• Required action: An image-free reproduction of the data below is needed: print it exactly.

+--

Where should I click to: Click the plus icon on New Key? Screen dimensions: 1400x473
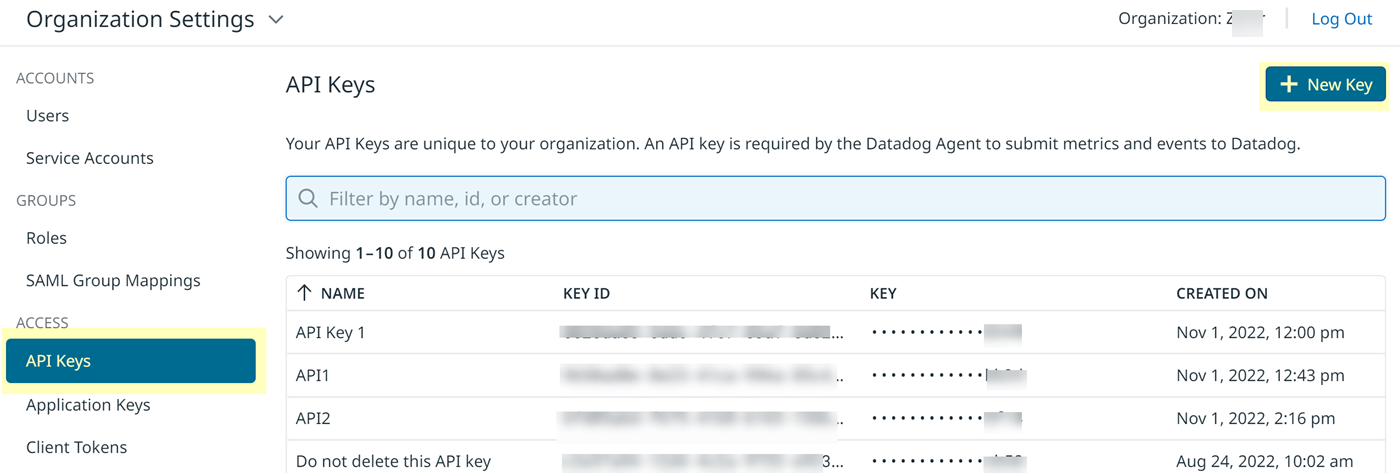(1289, 85)
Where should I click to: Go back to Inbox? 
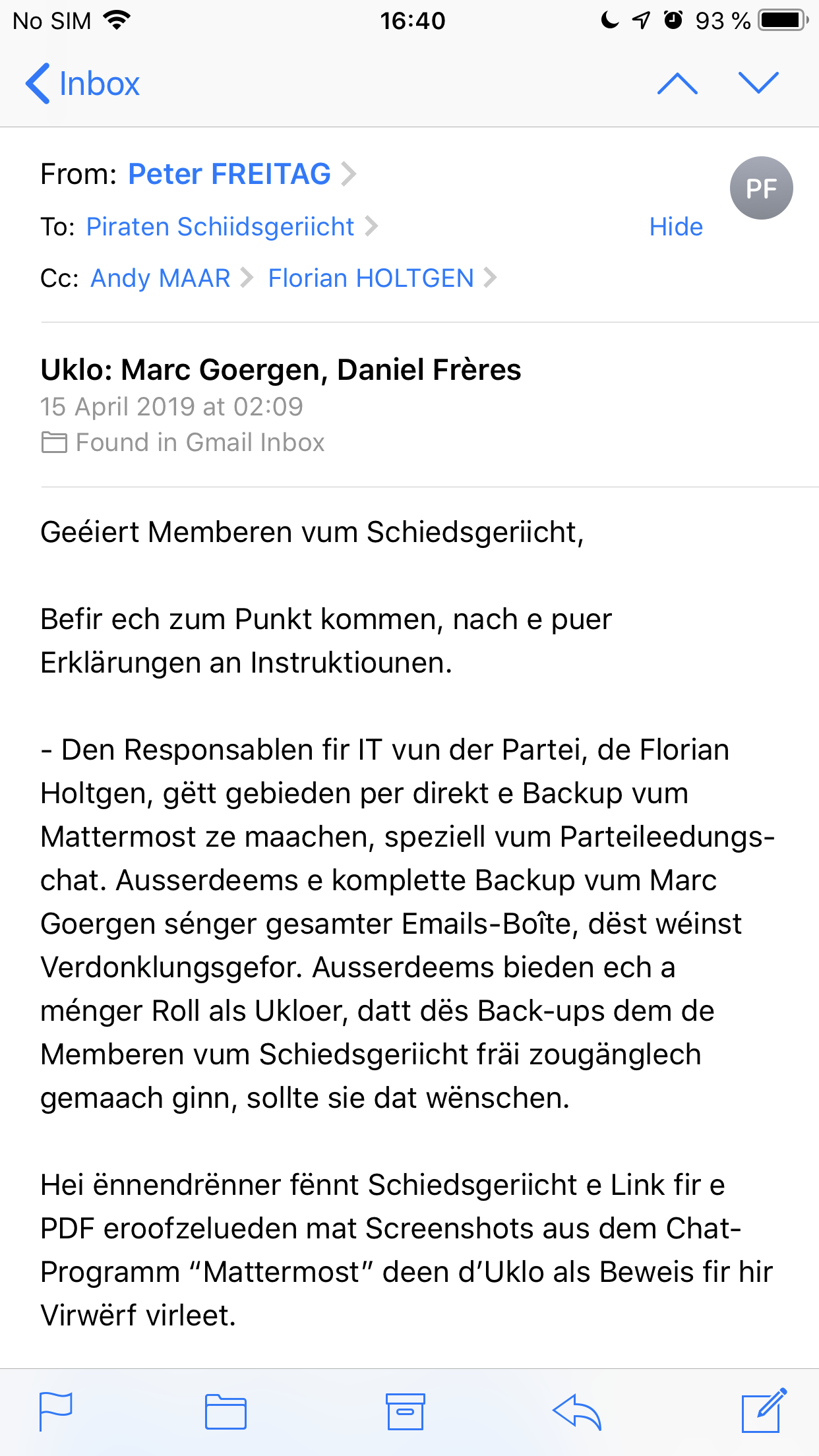83,84
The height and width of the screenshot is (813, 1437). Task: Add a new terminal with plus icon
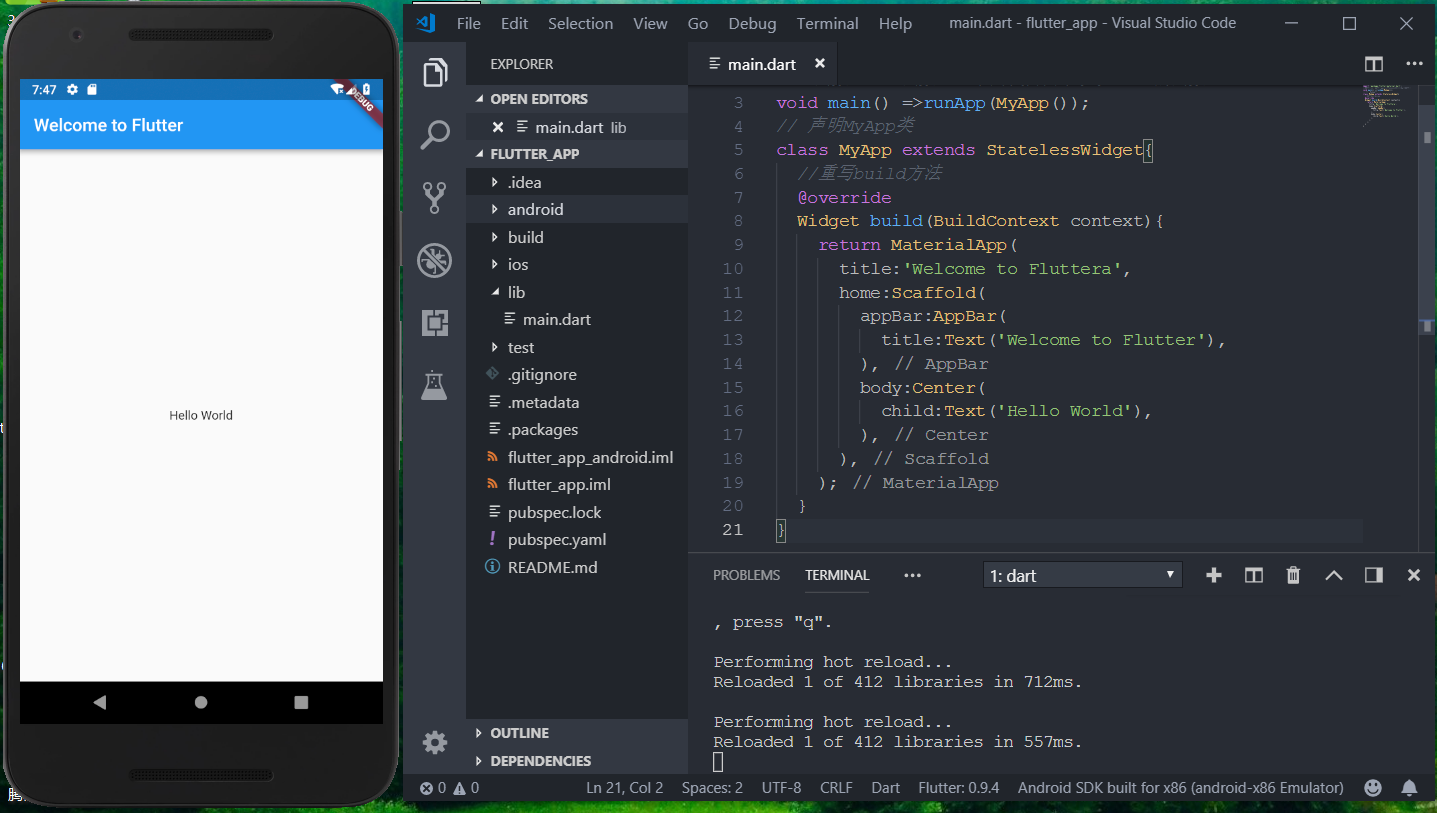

+--

• Output for this exercise:
Where should I click to: Click the plus icon on New Key? Screen dimensions: 1400x473
(1289, 85)
Where should I click to: Go back to Inbox? 
83,84
The height and width of the screenshot is (813, 1437). Task: Add a new terminal with plus icon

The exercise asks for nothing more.